Note: Multiple-column sorting will return informative results as long as the first column, which is selected to sort the variants, has numeric values (Frequency, number of samples, Phenotypes etc). For example, the user should not sort first by “AMP Tier” or “ACMG Class” and then sort by other values like allelic balance, frequency, etc. However “ACMG Class” and “AMP Tier” can be used as second or later in the order of columns to sort by.
Display variants matching classification: Filters for custom variant classifications.Add or edit your variant classifications: Open the Custom Tag creation menu. Custom tags allow you to classify variants using user-defined tags.
Columns: Remove or add columns to the table. This functionality can be used to remove columns that are not relevant for the analysis.

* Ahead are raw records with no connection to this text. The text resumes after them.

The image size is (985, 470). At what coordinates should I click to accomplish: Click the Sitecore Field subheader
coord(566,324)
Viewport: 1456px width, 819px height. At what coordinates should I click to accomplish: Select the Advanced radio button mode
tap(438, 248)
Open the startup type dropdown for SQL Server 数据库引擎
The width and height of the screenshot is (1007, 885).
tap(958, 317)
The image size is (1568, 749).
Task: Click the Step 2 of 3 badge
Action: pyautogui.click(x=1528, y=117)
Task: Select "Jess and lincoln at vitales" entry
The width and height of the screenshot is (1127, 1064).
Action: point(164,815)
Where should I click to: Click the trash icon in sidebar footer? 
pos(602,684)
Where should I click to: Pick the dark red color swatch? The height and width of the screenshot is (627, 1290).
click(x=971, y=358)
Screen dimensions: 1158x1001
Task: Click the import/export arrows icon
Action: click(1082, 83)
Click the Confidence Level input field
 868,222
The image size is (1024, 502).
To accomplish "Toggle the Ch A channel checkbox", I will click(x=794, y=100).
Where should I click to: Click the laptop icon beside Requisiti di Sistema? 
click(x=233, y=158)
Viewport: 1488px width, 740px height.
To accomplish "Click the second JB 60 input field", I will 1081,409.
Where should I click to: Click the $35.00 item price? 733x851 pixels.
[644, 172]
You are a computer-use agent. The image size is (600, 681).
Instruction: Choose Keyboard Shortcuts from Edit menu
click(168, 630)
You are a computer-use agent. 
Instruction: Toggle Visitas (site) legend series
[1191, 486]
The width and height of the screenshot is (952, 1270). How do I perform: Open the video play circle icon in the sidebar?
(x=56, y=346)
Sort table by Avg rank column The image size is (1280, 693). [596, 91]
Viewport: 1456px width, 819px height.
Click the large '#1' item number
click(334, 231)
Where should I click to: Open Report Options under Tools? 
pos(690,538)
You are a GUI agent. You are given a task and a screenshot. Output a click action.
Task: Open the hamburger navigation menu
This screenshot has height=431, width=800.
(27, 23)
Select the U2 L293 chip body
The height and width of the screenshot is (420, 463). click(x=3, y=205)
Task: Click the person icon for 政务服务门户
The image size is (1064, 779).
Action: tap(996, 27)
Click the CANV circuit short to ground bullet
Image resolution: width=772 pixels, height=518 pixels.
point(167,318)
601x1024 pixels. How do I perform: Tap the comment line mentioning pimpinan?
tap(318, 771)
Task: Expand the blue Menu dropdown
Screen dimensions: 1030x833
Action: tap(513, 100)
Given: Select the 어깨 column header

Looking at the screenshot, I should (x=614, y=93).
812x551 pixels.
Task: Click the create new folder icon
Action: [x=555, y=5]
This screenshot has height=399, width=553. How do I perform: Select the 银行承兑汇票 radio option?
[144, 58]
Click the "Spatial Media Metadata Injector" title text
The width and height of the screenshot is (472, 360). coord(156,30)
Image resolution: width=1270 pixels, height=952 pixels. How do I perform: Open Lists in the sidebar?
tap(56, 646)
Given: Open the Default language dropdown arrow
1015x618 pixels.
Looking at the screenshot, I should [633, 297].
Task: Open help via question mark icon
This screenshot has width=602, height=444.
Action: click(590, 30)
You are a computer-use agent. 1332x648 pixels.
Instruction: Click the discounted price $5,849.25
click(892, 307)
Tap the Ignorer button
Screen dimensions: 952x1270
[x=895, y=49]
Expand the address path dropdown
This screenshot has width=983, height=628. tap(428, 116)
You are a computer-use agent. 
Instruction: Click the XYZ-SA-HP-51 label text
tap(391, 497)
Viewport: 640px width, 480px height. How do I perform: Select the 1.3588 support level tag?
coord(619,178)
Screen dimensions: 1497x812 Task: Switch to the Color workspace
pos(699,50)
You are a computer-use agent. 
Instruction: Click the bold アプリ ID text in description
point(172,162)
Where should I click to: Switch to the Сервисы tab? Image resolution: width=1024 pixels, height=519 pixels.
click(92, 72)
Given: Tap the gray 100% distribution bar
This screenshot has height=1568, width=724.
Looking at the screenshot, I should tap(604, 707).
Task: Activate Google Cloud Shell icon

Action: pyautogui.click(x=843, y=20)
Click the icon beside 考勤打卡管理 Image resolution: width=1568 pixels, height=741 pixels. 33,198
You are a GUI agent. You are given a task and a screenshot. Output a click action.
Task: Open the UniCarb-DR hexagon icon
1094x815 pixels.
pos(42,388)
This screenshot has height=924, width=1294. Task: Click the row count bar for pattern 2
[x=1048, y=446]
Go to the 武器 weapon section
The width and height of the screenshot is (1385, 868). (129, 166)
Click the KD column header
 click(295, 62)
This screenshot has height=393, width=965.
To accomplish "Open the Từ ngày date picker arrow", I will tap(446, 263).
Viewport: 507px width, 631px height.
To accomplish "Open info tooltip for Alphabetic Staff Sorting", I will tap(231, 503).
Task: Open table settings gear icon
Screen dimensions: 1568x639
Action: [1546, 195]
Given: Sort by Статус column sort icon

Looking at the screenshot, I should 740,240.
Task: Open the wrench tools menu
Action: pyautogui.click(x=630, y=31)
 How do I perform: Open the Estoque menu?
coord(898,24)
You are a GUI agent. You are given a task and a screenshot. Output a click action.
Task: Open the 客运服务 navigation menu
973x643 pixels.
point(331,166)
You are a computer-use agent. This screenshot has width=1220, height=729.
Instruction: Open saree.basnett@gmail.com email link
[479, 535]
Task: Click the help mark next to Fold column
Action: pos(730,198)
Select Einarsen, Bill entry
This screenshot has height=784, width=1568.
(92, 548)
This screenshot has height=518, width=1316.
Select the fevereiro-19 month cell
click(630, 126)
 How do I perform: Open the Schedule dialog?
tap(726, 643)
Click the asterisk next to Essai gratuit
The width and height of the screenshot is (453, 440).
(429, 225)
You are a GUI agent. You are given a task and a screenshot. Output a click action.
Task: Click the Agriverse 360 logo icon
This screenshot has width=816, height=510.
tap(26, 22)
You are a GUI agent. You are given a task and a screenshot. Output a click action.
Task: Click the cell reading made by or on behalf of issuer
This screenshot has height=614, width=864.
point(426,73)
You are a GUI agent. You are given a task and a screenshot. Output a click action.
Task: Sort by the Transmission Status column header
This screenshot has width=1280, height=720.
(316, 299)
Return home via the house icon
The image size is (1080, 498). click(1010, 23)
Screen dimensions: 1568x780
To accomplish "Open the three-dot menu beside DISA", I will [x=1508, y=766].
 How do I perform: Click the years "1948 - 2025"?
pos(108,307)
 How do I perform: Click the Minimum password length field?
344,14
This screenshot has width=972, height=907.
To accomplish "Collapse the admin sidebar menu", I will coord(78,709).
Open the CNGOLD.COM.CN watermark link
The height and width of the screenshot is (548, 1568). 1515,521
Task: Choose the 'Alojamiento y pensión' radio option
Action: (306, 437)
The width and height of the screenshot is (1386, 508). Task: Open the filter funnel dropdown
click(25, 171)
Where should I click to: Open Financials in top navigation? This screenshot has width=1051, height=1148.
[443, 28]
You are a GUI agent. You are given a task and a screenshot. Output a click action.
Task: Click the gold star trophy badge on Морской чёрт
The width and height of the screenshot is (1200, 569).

Download all filtered variants from the table below (max 50000) in Excel format: Download the list of variants (max. 50000) that pass any currently applied filters in Excel format. The Excel file also contains information about the filters used to obtain the exported table.
⚠️ If you need to download a list of more than 50000 variants, you can use the VarSome Clinical API. Alternatively, you can either download the VCF without annotations or filter the variants using our dynamic filters and download the filtered set.
Blue menu
Open results in a linked window: This functionality allows you to utilize multiple screens by generating "linked" sub-windows that contain the results of an analysis. (please find detailed information in the following article: "How can I inspect my analysis results on more than one monitors?".
Classify variants: add your own classification to a variant.
VCF attributes: pop-up window describing the quality details for each software tool used to identify the variants. For more information see the document "VCF attributes explained".
Transcripts: pop-up window with all the RefSeq transcripts containing the variant. It also shows the location of the variant (intron/exon, amino acid position), its HGVS notation, and genomic function (intronic, exonic, splicing, UTR ...). Canonical transcripts are shown in red.
Comments: It is possible to attach a short comment to a selected variant (long comments will not be added and will return an error message). These comments will be linked to the variant or the gene and will be displayed in other analyses if the same variant is found. Variants with comments will have an icon in the Variant or Gene column. Comments are shared only within your group unless you decide to make your comments public by selecting the “Share comment outside your group” option. You can also select the “The comment is specific to this sample only” option and the comment will be available only to this specific sample analysis. If however, the variant is present in other analyses, the sample-specific comment will not be shown.
View in VarSome: link to our free knowledge base and database aggregator, VarSome.Select variant(s) to export to a spreadsheet: Clicking on this box selects the variant to export to a spreadsheet in Excel format.
Select variant(s) to export to the report: Clicking this box will allow the selection of the variant as either a Primary or Secondary finding to be included in the report.
Gene coverage: a pop-up window showing the average coverage for the selected gene and its different transcripts. Clicking on the nodes will expand or collapse the tree.
Also, by clicking on one of the Exons, a new tab will open with a Jrowse (jbrowse.org) window showing the alignment details from the analysis’ bam files. JBrowse is a software tool installed on our secured servers.
Read Alignment on JBrowse: Opens a new tab with a JBrowse representation of the BAM files.
Read Alignment on IGV: Opens a new tab with an IGV representation of the BAM files.